╔══
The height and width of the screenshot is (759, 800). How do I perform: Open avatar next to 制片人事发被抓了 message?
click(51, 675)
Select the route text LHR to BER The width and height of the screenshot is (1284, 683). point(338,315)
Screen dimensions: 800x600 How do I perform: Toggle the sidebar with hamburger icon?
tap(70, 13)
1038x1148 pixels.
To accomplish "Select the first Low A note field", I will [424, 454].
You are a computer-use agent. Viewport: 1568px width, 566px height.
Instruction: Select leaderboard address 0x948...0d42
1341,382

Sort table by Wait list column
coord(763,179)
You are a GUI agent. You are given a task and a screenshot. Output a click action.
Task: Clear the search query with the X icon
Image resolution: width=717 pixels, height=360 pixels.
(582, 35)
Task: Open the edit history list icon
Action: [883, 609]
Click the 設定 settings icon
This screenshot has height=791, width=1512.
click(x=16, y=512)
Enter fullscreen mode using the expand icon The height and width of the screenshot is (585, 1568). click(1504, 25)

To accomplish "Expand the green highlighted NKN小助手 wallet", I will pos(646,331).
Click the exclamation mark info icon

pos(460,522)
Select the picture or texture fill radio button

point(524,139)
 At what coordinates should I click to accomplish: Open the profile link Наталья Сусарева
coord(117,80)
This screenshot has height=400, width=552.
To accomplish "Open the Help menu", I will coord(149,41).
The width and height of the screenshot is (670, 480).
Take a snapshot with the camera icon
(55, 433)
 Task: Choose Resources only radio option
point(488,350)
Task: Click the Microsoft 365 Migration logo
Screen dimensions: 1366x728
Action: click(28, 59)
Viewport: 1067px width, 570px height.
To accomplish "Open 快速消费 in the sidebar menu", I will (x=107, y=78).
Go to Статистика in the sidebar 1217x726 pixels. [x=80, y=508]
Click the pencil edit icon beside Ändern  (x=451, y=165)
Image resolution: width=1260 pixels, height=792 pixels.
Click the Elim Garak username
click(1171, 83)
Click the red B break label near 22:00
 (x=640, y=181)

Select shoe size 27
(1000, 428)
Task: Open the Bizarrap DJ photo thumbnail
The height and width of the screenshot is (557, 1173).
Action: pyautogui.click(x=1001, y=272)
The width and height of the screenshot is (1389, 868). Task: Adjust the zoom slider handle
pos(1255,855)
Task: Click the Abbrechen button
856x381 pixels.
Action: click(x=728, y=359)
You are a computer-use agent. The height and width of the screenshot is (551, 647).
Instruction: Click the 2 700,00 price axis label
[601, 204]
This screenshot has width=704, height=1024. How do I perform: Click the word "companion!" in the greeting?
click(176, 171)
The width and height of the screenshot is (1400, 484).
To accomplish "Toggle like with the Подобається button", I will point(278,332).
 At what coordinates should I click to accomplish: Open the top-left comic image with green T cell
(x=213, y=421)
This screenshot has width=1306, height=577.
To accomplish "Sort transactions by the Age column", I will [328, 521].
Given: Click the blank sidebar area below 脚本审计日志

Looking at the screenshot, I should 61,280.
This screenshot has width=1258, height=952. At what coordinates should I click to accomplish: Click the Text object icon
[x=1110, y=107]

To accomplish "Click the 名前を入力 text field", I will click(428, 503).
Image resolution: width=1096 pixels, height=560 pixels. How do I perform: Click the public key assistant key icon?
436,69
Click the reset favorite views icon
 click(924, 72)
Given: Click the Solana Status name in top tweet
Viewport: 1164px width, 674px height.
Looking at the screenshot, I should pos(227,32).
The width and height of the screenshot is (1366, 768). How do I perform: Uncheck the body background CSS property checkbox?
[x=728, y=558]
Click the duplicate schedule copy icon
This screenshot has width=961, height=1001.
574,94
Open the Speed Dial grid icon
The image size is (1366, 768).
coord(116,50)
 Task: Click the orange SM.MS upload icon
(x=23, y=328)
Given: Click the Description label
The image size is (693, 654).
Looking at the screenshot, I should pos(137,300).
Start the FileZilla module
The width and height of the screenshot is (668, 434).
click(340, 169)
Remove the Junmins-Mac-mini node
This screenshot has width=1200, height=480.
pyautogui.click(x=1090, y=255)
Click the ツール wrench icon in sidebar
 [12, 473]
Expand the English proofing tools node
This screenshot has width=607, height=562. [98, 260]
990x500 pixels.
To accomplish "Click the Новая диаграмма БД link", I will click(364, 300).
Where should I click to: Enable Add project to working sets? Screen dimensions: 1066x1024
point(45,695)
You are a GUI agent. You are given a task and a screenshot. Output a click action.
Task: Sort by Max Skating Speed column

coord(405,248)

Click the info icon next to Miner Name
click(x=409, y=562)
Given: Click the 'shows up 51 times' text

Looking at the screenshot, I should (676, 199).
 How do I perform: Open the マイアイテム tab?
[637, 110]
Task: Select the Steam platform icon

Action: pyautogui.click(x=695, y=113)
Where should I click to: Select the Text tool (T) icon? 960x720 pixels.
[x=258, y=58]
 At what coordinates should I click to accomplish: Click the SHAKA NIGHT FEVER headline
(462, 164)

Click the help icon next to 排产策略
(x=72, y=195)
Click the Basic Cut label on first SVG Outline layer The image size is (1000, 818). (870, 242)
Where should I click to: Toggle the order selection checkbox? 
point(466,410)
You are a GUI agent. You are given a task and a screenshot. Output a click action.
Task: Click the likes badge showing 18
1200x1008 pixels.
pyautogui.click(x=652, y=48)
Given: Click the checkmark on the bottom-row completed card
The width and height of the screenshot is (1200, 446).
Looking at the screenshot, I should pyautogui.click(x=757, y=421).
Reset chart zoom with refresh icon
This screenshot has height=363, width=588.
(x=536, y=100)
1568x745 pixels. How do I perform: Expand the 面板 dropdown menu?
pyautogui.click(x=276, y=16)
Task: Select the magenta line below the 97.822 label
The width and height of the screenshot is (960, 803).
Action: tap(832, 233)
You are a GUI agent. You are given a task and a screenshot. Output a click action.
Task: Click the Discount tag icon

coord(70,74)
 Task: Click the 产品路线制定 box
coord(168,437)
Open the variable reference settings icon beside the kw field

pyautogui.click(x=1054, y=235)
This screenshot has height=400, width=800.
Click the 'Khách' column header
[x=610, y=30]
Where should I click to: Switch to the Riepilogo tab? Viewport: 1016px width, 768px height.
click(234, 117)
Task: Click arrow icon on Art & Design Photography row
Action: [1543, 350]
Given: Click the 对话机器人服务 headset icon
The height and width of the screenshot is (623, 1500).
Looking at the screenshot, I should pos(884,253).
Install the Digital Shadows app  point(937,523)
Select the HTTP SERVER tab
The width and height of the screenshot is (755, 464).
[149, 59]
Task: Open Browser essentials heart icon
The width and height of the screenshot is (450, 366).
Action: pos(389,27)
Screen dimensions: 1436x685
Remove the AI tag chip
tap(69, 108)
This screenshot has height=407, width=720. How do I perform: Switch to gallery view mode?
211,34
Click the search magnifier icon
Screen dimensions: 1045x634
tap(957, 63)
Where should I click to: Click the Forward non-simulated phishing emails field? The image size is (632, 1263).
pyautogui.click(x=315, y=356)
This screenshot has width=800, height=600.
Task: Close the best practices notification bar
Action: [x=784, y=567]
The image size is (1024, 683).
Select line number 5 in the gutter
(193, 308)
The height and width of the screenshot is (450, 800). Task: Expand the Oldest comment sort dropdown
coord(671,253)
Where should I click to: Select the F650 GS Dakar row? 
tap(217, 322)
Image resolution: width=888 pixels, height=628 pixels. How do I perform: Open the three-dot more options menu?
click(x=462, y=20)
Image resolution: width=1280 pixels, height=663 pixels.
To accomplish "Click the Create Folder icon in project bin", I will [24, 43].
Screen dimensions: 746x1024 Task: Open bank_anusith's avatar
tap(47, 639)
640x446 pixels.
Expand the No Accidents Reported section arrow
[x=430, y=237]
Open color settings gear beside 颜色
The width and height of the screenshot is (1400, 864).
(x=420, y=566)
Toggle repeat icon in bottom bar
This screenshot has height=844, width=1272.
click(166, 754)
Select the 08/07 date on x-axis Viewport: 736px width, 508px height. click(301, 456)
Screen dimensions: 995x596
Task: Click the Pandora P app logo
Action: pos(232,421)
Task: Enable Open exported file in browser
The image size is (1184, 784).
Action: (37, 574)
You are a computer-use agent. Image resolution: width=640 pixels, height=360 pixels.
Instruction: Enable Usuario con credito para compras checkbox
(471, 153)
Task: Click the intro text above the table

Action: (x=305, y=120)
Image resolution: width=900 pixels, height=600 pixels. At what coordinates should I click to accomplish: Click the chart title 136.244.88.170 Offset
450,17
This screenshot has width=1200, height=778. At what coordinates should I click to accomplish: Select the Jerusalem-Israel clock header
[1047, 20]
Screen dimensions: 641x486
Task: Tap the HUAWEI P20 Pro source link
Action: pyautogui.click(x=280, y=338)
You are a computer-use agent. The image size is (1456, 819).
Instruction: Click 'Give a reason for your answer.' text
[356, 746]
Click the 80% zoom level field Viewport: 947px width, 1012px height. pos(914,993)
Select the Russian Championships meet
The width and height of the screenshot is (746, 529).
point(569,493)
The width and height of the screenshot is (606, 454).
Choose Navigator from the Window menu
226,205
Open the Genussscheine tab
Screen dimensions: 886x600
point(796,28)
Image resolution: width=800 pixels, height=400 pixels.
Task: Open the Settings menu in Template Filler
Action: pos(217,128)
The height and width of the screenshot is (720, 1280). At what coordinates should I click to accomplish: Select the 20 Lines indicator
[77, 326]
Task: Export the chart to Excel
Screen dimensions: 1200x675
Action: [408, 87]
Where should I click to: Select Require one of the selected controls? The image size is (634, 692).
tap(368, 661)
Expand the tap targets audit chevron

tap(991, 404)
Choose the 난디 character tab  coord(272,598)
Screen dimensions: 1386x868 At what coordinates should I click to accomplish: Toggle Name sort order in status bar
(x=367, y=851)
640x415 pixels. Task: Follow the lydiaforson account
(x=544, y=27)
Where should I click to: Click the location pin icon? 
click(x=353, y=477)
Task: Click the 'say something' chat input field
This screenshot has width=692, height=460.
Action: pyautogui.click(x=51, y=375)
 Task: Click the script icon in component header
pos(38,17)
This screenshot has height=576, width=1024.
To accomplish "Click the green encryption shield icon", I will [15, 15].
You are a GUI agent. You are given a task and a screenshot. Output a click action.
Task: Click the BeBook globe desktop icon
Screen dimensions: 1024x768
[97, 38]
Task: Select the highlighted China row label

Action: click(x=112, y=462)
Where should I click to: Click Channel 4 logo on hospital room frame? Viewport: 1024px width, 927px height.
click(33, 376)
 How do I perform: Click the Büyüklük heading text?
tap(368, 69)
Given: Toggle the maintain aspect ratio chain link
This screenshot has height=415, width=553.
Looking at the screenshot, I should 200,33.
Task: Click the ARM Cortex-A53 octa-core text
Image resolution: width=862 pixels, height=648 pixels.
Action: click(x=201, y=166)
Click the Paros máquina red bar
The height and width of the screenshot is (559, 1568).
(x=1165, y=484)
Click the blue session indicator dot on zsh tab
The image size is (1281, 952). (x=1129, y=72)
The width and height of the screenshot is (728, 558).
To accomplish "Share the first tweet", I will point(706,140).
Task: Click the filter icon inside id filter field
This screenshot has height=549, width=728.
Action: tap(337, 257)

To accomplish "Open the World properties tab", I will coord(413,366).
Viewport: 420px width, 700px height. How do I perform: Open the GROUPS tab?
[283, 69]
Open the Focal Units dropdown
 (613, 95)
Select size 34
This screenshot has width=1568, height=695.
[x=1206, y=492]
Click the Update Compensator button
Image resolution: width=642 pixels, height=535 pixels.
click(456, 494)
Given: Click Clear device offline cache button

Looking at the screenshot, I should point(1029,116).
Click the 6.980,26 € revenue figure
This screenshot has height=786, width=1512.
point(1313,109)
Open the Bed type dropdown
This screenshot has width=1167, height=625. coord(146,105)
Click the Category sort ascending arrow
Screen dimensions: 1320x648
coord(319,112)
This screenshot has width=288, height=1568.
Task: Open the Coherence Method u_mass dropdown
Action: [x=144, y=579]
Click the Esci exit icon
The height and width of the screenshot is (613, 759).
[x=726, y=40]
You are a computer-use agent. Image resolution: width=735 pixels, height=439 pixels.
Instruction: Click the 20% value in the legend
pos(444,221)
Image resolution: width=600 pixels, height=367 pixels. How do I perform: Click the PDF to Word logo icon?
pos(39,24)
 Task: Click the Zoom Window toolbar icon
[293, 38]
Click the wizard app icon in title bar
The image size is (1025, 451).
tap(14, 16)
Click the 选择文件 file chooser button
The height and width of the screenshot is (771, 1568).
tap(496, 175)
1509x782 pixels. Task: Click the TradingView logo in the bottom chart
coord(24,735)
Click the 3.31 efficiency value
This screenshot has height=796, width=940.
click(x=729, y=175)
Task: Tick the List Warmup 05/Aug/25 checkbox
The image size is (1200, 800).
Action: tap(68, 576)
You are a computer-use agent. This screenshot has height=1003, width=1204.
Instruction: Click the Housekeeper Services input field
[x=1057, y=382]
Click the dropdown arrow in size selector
╚══
TASK REQUIREMENTS: Provide the count of lines above that contain "computer", without any other words.

RESULT FOR THIS TASK: 6